**Problems to solve**:
a) In the email reply about pointer focus, retype the passage from "On Sun, Nov" to "more feedback here.".
b) According to the email reply about pointer focus, what does the writer assume a client will do after receiving enter and leave events?

Excerpted passage START

On Sun, Nov 22, 2015 at 4:19 PM, Peter Hutterer <[email protected]>
wrote:

>
> p1.leave, p2.leave, \
>   p1.enter, p2.enter,\
>   p1.frame *FOCUS TRANSITIONED*, p2.frame *FOCUS TRANSITIONED*
>
> we have the same issue where two surfaces are focused simultaneously though
> at least in this case it's detectable. I don't know how much of an issue
> this is in the real world, Carlos may have more feedback here.
>

If there are two pointers, then having both surfaces focused simultaneously
is possible anyway, so I don't see how this is a problem.

I am assuming a client will just wait for the frame events and not do
anything until that happens. The fact that it got enter/leave events does
nothing visible to code outside the very low levels so the interleaving is
not a problem. An extremely simplified example of the style of code I
expect clients to use:

  struct ToolkitWindow;
  void (*focusIsNowHere)(ToolkitWindow*, seat); // callback from the toolkit

  toolkit_event_handler() {
    static ToolkitWindow* currentFocus[2];
    static ToolkitWindow* requestedFocus[2]; // This array in particular
cannot be seen by outside code!
    ...
    case wl_pointer.enter:
       requestedFocus[seat] = findWindow(surface);
       break;
    case wl_pointer.exit:
       requestedFocus[seat] = NULL;
       break;
    case wl_pointer.frame:
       if (requestedFocus[seat] != currentFocus[seat]) {
           currentFocus[seat] = requesetedFocus[seat];
           focusIsNowHere(requestedFocus[seat], seat);
       }
       break;
   ...

I find it hard to imagine any client being implemented differently than
this so I really don't see the problem.

Excerpted passage END
Record set START

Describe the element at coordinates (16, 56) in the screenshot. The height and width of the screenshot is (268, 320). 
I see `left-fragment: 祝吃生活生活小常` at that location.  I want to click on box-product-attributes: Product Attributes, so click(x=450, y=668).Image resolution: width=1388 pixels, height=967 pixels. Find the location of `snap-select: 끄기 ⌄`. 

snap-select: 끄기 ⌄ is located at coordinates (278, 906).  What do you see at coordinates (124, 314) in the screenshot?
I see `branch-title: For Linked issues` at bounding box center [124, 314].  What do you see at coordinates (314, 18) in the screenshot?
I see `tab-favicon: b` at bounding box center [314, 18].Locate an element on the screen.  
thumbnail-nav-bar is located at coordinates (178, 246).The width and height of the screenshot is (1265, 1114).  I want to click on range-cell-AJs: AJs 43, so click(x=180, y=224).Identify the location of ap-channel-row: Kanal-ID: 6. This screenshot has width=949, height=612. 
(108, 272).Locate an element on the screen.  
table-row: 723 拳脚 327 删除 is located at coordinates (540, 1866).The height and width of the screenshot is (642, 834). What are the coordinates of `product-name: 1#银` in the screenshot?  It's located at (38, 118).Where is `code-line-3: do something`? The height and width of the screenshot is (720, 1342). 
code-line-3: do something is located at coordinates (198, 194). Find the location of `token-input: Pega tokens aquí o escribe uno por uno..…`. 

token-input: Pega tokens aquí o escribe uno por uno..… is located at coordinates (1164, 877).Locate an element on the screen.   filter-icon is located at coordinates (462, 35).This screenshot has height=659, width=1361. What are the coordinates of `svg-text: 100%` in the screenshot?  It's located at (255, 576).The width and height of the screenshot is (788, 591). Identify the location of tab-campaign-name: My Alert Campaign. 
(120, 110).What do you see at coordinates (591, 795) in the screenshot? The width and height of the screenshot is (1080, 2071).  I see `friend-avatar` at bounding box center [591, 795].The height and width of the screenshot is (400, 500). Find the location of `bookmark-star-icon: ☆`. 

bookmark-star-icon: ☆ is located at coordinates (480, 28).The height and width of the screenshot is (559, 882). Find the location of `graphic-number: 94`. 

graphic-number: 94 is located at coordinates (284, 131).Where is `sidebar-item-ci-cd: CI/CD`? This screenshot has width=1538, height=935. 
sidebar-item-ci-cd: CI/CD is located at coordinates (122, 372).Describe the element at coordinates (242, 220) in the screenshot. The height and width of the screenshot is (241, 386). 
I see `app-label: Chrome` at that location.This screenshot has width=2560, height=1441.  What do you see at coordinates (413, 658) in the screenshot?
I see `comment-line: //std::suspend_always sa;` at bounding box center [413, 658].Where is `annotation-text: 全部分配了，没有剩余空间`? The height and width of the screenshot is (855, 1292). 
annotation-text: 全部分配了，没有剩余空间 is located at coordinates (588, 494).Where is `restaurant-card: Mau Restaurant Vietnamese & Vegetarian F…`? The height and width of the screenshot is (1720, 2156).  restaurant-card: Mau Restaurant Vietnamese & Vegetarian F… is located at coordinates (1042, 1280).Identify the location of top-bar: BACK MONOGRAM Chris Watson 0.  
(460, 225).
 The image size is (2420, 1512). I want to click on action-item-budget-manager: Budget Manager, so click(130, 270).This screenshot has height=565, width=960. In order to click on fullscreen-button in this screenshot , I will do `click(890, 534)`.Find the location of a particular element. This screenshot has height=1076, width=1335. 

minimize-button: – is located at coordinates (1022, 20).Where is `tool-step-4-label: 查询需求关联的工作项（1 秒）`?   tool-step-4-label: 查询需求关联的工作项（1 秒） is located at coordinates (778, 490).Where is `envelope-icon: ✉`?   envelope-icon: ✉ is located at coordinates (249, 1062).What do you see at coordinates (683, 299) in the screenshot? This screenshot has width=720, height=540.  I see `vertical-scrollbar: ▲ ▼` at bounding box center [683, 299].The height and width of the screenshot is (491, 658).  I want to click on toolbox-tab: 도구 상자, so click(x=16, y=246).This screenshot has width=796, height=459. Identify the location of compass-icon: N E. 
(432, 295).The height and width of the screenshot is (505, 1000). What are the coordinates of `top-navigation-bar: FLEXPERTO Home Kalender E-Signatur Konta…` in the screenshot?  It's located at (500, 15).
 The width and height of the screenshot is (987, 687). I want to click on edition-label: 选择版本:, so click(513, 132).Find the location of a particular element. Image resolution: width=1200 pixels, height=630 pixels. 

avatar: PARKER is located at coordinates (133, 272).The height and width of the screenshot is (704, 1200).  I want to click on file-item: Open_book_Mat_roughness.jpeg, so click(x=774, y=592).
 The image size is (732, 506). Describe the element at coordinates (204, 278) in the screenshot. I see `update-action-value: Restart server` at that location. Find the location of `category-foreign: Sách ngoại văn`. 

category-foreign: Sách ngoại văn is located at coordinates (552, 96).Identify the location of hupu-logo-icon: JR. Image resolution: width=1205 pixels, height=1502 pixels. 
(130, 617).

Record set END

**Expected results**:
a)
On Sun, Nov 22, 2015 at 4:19 PM, Peter Hutterer <[email protected]>
wrote:

>
> p1.leave, p2.leave, \
>   p1.enter, p2.enter,\
>   p1.frame *FOCUS TRANSITIONED*, p2.frame *FOCUS TRANSITIONED*
>
> we have the same issue where two surfaces are focused simultaneously though
> at least in this case it's detectable. I don't know how much of an issue
> this is in the real world, Carlos may have more feedback here.

b) Wait for the frame events and do nothing until they arrive.